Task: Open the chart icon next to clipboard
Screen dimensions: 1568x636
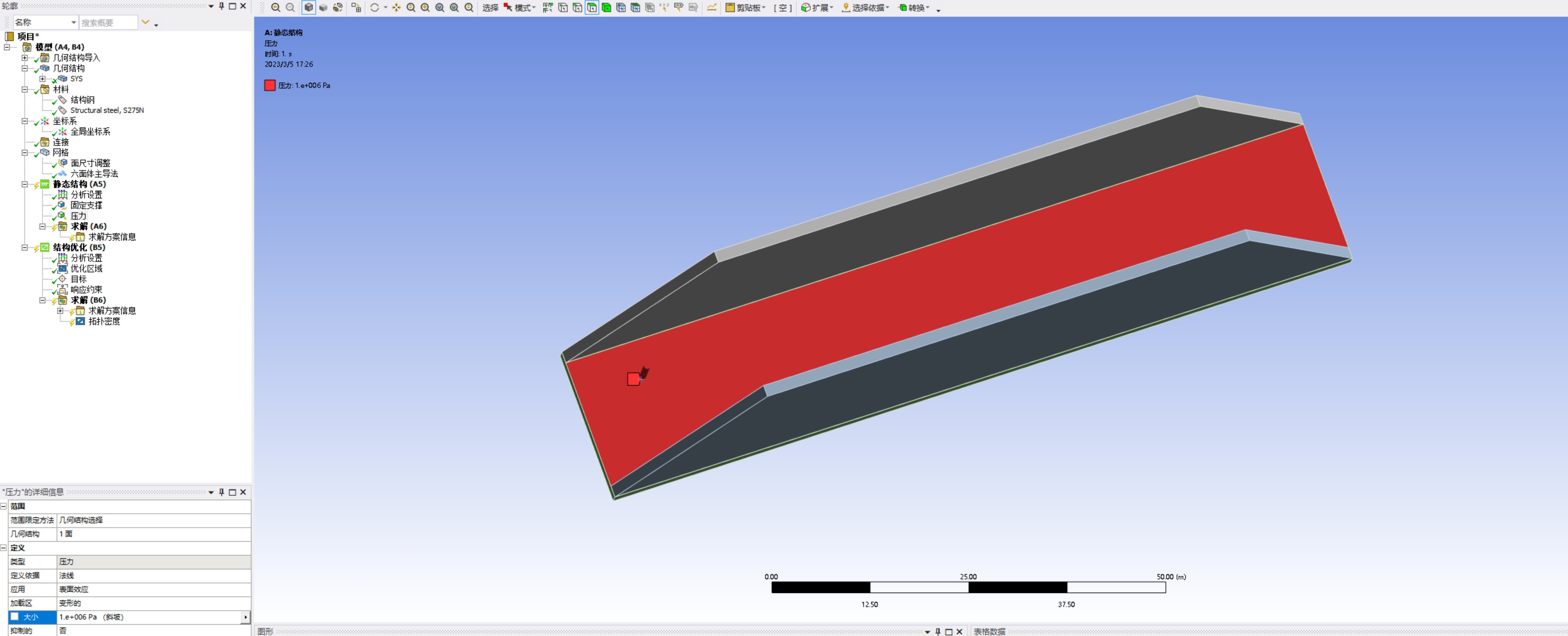Action: (x=711, y=8)
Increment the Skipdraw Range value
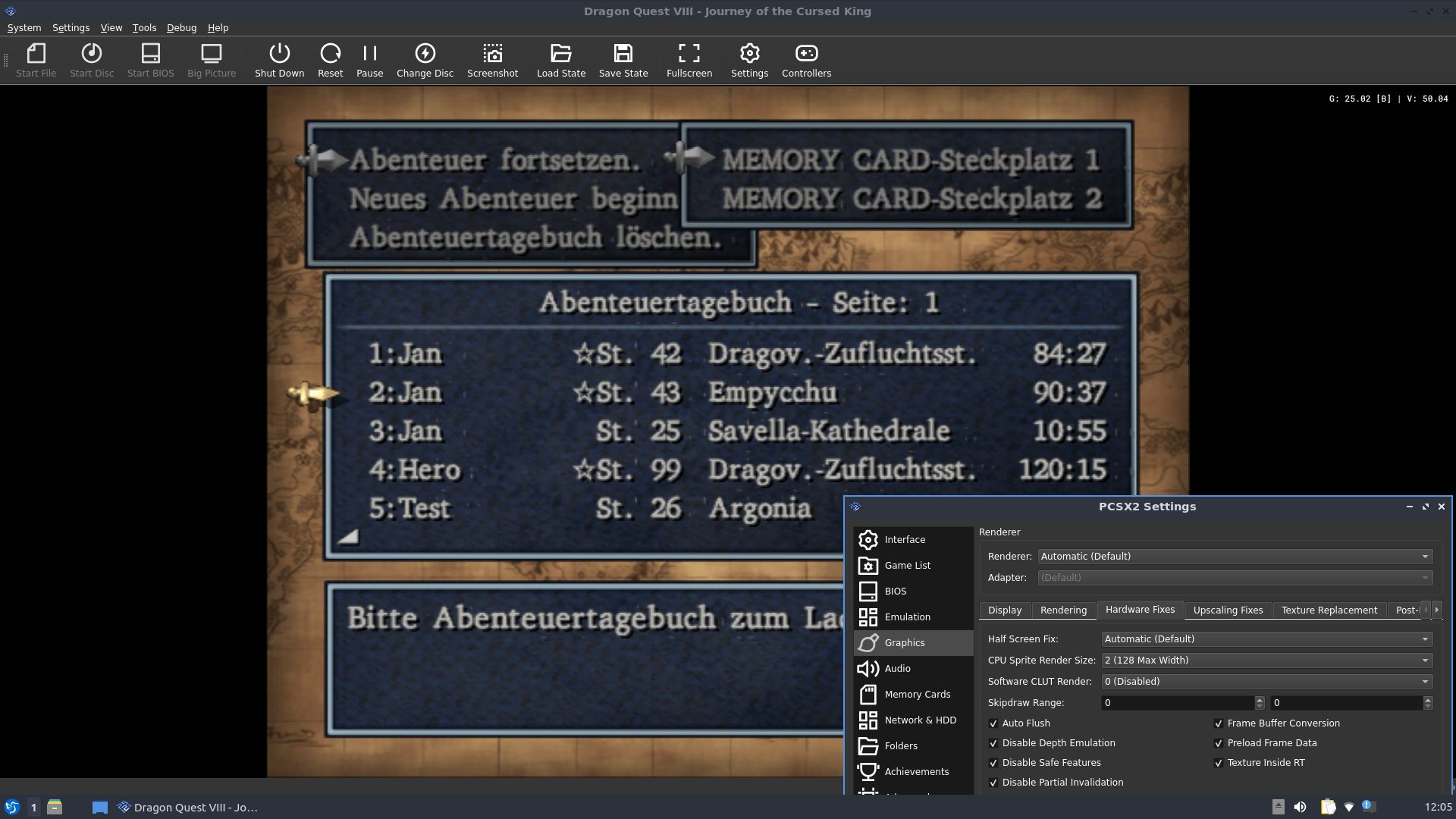1456x819 pixels. click(x=1259, y=699)
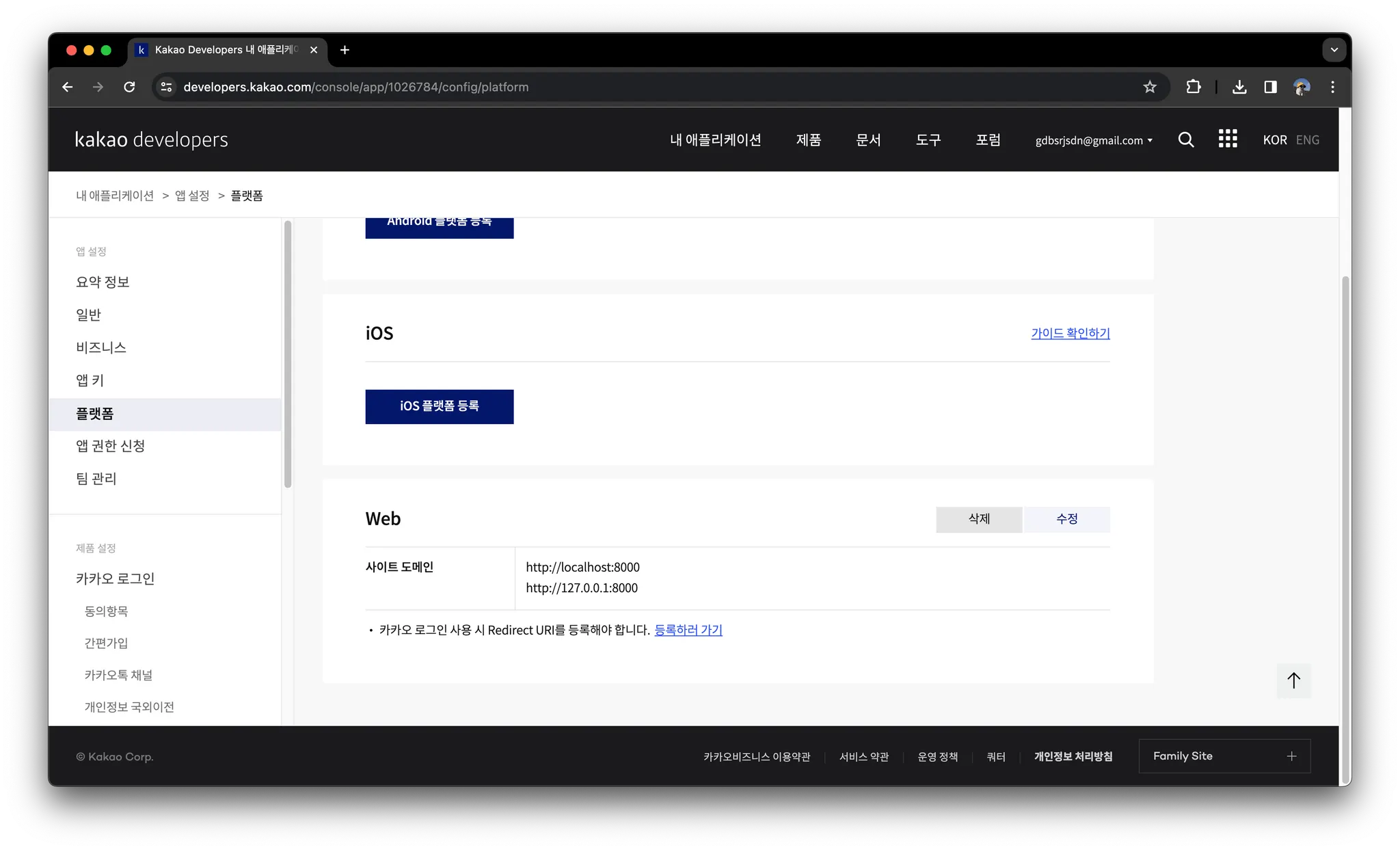Select KOR language option
This screenshot has height=850, width=1400.
click(1274, 140)
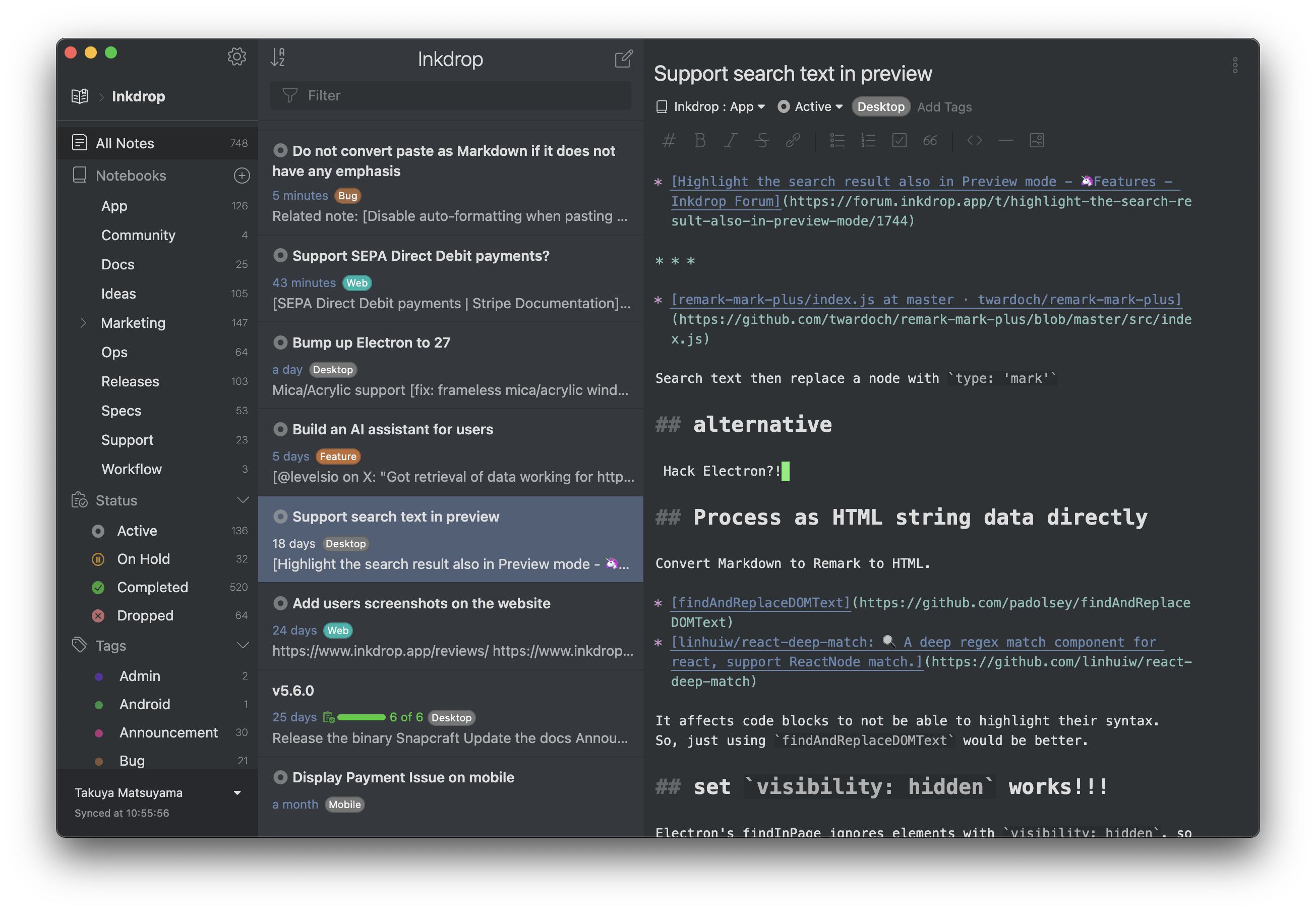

·····

• PROBLEM
Copy out every entry above word for word; omit the images.

• RESULT OF THE TASK
Task: Open the chart icon next to clipboard
Screen dimensions: 1568x636
Action: (x=711, y=8)
Increment the Skipdraw Range value
1456x819 pixels. click(x=1259, y=699)
Select KOR language option
This screenshot has height=850, width=1400.
click(1274, 140)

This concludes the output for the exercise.